Since the passage of the Food Safety and Modernization Act (FSMA) in 2011, States in the Pacific Northwest (PNW) that supply the U.S. with hundreds of specialty crops have been more focused on food safety. The produce industry in the PNW needs data and knowledge to effectively control L. monocytogenes in PHP facilities and comply with FSMA. The objective of this study was to investigate the prevalence of Listeria spp. in seven PHP facilities in Oregon and Washington through environmental monitoring on non-food contact surfaces only, with emphasis on the pathogenic species L. monocytogenes. The facility with the highest prevalence would receive additional and more intensive environmental sampling. A secondary objective was to characterize Listeria spp. strains recovered from PHP facilities and group potentially related strains. Characterization of strains was done through speciation, a multiplex PCR serogrouping assay, and antimicrobial resistance (AMR) profiling. A third objective was to track related strains throughout one facility and identify potential contamination sources.

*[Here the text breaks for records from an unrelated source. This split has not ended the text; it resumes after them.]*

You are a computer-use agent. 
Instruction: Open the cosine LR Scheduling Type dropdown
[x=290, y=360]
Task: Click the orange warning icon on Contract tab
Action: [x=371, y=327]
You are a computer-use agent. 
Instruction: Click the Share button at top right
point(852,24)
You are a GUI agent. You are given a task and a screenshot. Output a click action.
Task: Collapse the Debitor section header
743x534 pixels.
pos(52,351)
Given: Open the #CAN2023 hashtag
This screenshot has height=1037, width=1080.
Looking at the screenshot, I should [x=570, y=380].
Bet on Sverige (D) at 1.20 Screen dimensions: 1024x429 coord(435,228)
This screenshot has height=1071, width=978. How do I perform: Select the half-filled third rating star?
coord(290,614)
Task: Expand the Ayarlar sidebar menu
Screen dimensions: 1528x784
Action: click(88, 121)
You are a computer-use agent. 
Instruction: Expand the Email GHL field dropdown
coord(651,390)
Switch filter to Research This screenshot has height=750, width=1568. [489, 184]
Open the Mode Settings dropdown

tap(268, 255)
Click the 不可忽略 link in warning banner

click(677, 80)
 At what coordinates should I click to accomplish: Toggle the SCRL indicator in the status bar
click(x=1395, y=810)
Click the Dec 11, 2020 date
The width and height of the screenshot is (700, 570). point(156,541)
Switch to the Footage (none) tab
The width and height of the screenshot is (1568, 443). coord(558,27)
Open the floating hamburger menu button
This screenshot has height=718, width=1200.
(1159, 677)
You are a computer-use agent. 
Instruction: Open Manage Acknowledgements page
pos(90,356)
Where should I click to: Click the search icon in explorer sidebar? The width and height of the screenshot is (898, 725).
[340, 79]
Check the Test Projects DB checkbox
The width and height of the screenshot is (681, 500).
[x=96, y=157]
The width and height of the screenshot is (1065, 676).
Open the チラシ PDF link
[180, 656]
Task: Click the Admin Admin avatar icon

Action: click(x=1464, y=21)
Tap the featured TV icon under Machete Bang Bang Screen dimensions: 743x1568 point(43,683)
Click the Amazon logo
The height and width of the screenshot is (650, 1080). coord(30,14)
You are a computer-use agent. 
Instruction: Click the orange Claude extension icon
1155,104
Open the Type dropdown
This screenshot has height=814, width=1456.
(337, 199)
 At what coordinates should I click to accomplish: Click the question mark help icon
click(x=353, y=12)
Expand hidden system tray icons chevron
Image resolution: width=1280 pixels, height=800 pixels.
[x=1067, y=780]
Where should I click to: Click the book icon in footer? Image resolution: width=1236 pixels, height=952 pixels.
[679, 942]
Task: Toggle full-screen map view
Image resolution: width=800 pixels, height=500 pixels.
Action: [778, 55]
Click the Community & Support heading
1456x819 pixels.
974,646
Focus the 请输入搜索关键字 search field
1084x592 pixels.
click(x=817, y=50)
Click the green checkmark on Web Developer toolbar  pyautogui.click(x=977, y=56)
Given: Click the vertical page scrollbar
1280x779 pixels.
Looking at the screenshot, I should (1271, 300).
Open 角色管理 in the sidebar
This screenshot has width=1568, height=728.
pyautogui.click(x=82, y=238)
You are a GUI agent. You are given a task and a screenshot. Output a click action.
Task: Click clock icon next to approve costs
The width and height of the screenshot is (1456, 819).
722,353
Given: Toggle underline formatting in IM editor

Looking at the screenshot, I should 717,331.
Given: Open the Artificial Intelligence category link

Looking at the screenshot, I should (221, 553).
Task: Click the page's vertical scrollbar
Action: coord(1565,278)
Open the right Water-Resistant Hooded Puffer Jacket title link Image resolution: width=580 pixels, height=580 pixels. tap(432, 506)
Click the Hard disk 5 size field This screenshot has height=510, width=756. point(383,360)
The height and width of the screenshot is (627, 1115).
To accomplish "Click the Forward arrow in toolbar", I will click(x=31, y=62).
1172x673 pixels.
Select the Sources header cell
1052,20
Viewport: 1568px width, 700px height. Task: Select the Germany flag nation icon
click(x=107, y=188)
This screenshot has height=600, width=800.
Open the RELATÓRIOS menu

Environmental samples were collected from all PHP facilities at least twice (Rounds 1 and 2) from 2018-2019 and tested for Listeria spp. using a modified ISO 11290-1 method. Listeria spp. were not recovered from two PHP facilities (5/7, 70%). The prevalence of Listeria spp. through the first two rounds varied significantly across all PHP facilities and overall prevalence was relatively low (24/350, 6.9%). Additionally, L. monocytogenes was recovered in all PHP facilities positive for Listeria spp. One facility contributed >50% of the positive samples for the entire study. This facility minimally processes and packs raw produce only, does not have an environmental monitoring program and it is not subject to environmental monitoring regulations included in FSMA.
Throughout the next rounds of sampling in only this facility (Rounds C and D)
L. monocytogenes was more frequently recovered from environmental samples (26/100, 26%). A majority of L. monocytogenes strains were recovered from production room drains, foot traffic and forklift traffic entry points, samples taken outside the facility and in high traffic production floor areas. Characterization and tracking suggested that Listeria spp. are commonly brought into this facility on the bottom of employee shoes or forklifts and subsequently deposited throughout the facility.
Serogrouping of L. monocytogenes strains showed that isolates from all facilities may be serotypes that are regularly associated with listeriosis foodborne illness outbreaks, serotypes 1/2a and 4b. AMR profiling, though, indicated that all recovered Listeria spp. strains were sensitive to antibiotics commonly used in the treatment of foodborne listeriosis. Collectively, our data suggest that there is an increased risk of environmental contamination for PHP facilities that function as packinghouses and handle multiple types of raw produce, though additional studies including diverse PNW PHF facilities are needed to support this hypothesis. Antibiotic resistance in L. monocytogenes food chain isolates should be continuously monitored, including further genomic characterization of isolates to better understand overall strain relatedness, pathogenicity and AMR potential.